__Problem description__: Nothing in the data may be changed; retype all of it.

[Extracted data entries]
* * * * * * *

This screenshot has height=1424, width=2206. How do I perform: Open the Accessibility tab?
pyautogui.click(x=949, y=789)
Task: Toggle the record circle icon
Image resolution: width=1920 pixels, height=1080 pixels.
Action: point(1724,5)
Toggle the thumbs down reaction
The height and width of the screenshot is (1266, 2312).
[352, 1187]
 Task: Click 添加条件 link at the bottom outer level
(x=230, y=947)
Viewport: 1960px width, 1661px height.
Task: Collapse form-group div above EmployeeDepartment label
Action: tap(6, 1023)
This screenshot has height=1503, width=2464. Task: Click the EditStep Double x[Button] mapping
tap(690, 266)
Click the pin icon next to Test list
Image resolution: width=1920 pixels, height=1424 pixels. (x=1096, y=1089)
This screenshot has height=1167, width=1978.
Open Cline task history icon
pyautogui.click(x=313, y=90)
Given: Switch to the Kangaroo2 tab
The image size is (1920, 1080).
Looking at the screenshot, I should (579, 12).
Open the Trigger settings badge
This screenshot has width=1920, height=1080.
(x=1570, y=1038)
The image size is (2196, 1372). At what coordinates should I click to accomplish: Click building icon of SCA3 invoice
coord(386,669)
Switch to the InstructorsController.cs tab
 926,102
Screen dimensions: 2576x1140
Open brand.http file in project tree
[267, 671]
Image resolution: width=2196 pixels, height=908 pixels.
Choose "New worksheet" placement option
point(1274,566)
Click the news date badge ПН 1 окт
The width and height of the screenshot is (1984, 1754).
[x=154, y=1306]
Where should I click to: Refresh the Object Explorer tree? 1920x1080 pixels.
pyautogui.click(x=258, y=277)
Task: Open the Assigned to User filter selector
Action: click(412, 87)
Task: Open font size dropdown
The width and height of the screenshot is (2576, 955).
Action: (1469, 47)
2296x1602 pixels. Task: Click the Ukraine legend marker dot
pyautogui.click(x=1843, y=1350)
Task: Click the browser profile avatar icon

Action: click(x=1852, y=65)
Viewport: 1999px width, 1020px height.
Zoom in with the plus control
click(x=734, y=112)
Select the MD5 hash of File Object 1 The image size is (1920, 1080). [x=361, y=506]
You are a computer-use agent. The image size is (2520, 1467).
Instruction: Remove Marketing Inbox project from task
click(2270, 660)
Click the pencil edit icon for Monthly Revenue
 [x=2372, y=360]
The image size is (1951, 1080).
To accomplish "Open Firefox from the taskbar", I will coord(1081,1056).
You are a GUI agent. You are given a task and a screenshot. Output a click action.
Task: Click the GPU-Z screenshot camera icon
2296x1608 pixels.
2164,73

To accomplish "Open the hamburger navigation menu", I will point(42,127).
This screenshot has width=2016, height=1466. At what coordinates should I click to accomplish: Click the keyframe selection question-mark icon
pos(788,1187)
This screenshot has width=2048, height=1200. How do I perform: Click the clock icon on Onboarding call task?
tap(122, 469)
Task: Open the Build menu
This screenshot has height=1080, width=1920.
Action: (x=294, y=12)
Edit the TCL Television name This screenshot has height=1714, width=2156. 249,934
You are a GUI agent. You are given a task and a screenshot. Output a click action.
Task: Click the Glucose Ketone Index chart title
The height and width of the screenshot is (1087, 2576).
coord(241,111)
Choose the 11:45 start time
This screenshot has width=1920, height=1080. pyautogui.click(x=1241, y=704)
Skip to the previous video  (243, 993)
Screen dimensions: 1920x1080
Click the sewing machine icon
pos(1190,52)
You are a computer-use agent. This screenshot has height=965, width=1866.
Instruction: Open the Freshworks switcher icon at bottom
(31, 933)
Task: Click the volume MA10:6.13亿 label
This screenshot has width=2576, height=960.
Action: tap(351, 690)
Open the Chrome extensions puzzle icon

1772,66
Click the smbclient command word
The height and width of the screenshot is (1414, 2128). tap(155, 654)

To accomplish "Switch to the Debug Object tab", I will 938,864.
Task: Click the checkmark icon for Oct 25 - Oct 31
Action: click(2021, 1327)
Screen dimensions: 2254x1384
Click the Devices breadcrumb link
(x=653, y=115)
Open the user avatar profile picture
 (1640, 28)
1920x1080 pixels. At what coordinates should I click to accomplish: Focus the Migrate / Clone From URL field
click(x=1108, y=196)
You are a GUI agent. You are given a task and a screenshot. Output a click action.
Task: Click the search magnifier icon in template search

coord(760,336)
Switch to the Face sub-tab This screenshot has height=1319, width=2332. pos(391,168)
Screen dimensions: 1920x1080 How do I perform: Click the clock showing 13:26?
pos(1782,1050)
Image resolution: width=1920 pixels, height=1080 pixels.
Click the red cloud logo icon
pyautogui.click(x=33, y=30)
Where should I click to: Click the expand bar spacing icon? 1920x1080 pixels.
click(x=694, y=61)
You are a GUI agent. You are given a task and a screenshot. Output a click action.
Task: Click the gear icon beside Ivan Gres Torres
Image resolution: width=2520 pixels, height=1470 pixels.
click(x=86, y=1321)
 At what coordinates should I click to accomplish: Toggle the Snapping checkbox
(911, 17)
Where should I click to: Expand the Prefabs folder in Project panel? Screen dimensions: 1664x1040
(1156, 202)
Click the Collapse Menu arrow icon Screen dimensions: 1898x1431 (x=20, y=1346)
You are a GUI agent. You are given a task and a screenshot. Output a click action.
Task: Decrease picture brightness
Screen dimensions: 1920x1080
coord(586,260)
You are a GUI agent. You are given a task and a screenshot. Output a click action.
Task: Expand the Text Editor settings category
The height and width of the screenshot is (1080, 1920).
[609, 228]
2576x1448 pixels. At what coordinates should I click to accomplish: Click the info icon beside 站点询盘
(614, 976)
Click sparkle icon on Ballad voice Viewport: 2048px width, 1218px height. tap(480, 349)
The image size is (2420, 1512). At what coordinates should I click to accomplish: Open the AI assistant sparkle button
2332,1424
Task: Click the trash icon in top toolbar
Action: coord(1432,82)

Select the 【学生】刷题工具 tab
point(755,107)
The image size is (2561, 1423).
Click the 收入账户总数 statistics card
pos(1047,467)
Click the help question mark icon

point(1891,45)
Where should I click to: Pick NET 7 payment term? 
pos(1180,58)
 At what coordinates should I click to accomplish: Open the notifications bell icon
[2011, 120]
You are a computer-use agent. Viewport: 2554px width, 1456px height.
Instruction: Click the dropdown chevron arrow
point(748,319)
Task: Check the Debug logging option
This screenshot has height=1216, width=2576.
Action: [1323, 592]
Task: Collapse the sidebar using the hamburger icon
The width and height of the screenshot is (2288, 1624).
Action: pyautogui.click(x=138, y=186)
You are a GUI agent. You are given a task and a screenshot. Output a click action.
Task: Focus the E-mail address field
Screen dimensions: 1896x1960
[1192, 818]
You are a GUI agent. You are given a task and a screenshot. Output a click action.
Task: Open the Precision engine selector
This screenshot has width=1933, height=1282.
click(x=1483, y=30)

* * * * * * *

__Response to this task__:
This screenshot has height=1424, width=2206. How do I perform: Open the Accessibility tab?
pyautogui.click(x=949, y=789)
Task: Toggle the record circle icon
Image resolution: width=1920 pixels, height=1080 pixels.
Action: point(1724,5)
Toggle the thumbs down reaction
The height and width of the screenshot is (1266, 2312).
[352, 1187]
 Task: Click 添加条件 link at the bottom outer level
(x=230, y=947)
Viewport: 1960px width, 1661px height.
Task: Collapse form-group div above EmployeeDepartment label
Action: tap(6, 1023)
This screenshot has height=1503, width=2464. Task: Click the EditStep Double x[Button] mapping
tap(690, 266)
Click the pin icon next to Test list
Image resolution: width=1920 pixels, height=1424 pixels. (x=1096, y=1089)
This screenshot has height=1167, width=1978.
Open Cline task history icon
pyautogui.click(x=313, y=90)
Given: Switch to the Kangaroo2 tab
The image size is (1920, 1080).
Looking at the screenshot, I should (579, 12).
Open the Trigger settings badge
This screenshot has width=1920, height=1080.
(x=1570, y=1038)
The image size is (2196, 1372). At what coordinates should I click to accomplish: Click building icon of SCA3 invoice
coord(386,669)
Switch to the InstructorsController.cs tab
 926,102
Screen dimensions: 2576x1140
Open brand.http file in project tree
[267, 671]
Image resolution: width=2196 pixels, height=908 pixels.
Choose "New worksheet" placement option
point(1274,566)
Click the news date badge ПН 1 окт
The width and height of the screenshot is (1984, 1754).
[x=154, y=1306]
Where should I click to: Refresh the Object Explorer tree? 1920x1080 pixels.
pyautogui.click(x=258, y=277)
Task: Open the Assigned to User filter selector
Action: click(412, 87)
Task: Open font size dropdown
The width and height of the screenshot is (2576, 955).
Action: (1469, 47)
2296x1602 pixels. Task: Click the Ukraine legend marker dot
pyautogui.click(x=1843, y=1350)
Task: Click the browser profile avatar icon

Action: click(x=1852, y=65)
Viewport: 1999px width, 1020px height.
Zoom in with the plus control
click(x=734, y=112)
Select the MD5 hash of File Object 1 The image size is (1920, 1080). [x=361, y=506]
You are a computer-use agent. The image size is (2520, 1467).
Instruction: Remove Marketing Inbox project from task
click(2270, 660)
Click the pencil edit icon for Monthly Revenue
 [x=2372, y=360]
The image size is (1951, 1080).
To accomplish "Open Firefox from the taskbar", I will coord(1081,1056).
You are a GUI agent. You are given a task and a screenshot. Output a click action.
Task: Click the GPU-Z screenshot camera icon
2296x1608 pixels.
2164,73

To accomplish "Open the hamburger navigation menu", I will point(42,127).
This screenshot has width=2016, height=1466. At what coordinates should I click to accomplish: Click the keyframe selection question-mark icon
pos(788,1187)
This screenshot has width=2048, height=1200. How do I perform: Click the clock icon on Onboarding call task?
tap(122, 469)
Task: Open the Build menu
This screenshot has height=1080, width=1920.
Action: (x=294, y=12)
Edit the TCL Television name This screenshot has height=1714, width=2156. 249,934
You are a GUI agent. You are given a task and a screenshot. Output a click action.
Task: Click the Glucose Ketone Index chart title
The height and width of the screenshot is (1087, 2576).
coord(241,111)
Choose the 11:45 start time
This screenshot has width=1920, height=1080. pyautogui.click(x=1241, y=704)
Skip to the previous video  (243, 993)
Screen dimensions: 1920x1080
Click the sewing machine icon
pos(1190,52)
You are a computer-use agent. This screenshot has height=965, width=1866.
Instruction: Open the Freshworks switcher icon at bottom
(31, 933)
Task: Click the volume MA10:6.13亿 label
This screenshot has width=2576, height=960.
Action: tap(351, 690)
Open the Chrome extensions puzzle icon

1772,66
Click the smbclient command word
The height and width of the screenshot is (1414, 2128). tap(155, 654)

To accomplish "Switch to the Debug Object tab", I will 938,864.
Task: Click the checkmark icon for Oct 25 - Oct 31
Action: click(2021, 1327)
Screen dimensions: 2254x1384
Click the Devices breadcrumb link
(x=653, y=115)
Open the user avatar profile picture
 (1640, 28)
1920x1080 pixels. At what coordinates should I click to accomplish: Focus the Migrate / Clone From URL field
click(x=1108, y=196)
You are a GUI agent. You are given a task and a screenshot. Output a click action.
Task: Click the search magnifier icon in template search

coord(760,336)
Switch to the Face sub-tab This screenshot has height=1319, width=2332. pos(391,168)
Screen dimensions: 1920x1080 How do I perform: Click the clock showing 13:26?
pos(1782,1050)
Image resolution: width=1920 pixels, height=1080 pixels.
Click the red cloud logo icon
pyautogui.click(x=33, y=30)
Where should I click to: Click the expand bar spacing icon? 1920x1080 pixels.
click(x=694, y=61)
You are a GUI agent. You are given a task and a screenshot. Output a click action.
Task: Click the gear icon beside Ivan Gres Torres
Image resolution: width=2520 pixels, height=1470 pixels.
click(x=86, y=1321)
 At what coordinates should I click to accomplish: Toggle the Snapping checkbox
(911, 17)
Where should I click to: Expand the Prefabs folder in Project panel? Screen dimensions: 1664x1040
(1156, 202)
Click the Collapse Menu arrow icon Screen dimensions: 1898x1431 (x=20, y=1346)
You are a GUI agent. You are given a task and a screenshot. Output a click action.
Task: Decrease picture brightness
Screen dimensions: 1920x1080
coord(586,260)
You are a GUI agent. You are given a task and a screenshot. Output a click action.
Task: Expand the Text Editor settings category
The height and width of the screenshot is (1080, 1920).
[609, 228]
2576x1448 pixels. At what coordinates should I click to accomplish: Click the info icon beside 站点询盘
(614, 976)
Click sparkle icon on Ballad voice Viewport: 2048px width, 1218px height. tap(480, 349)
The image size is (2420, 1512). At what coordinates should I click to accomplish: Open the AI assistant sparkle button
2332,1424
Task: Click the trash icon in top toolbar
Action: coord(1432,82)

Select the 【学生】刷题工具 tab
point(755,107)
The image size is (2561, 1423).
Click the 收入账户总数 statistics card
pos(1047,467)
Click the help question mark icon

point(1891,45)
Where should I click to: Pick NET 7 payment term? 
pos(1180,58)
 At what coordinates should I click to accomplish: Open the notifications bell icon
[2011, 120]
You are a computer-use agent. Viewport: 2554px width, 1456px height.
Instruction: Click the dropdown chevron arrow
point(748,319)
Task: Check the Debug logging option
This screenshot has height=1216, width=2576.
Action: [1323, 592]
Task: Collapse the sidebar using the hamburger icon
The width and height of the screenshot is (2288, 1624).
Action: pyautogui.click(x=138, y=186)
You are a GUI agent. You are given a task and a screenshot. Output a click action.
Task: Focus the E-mail address field
Screen dimensions: 1896x1960
[1192, 818]
You are a GUI agent. You are given a task and a screenshot. Output a click action.
Task: Open the Precision engine selector
This screenshot has width=1933, height=1282.
click(x=1483, y=30)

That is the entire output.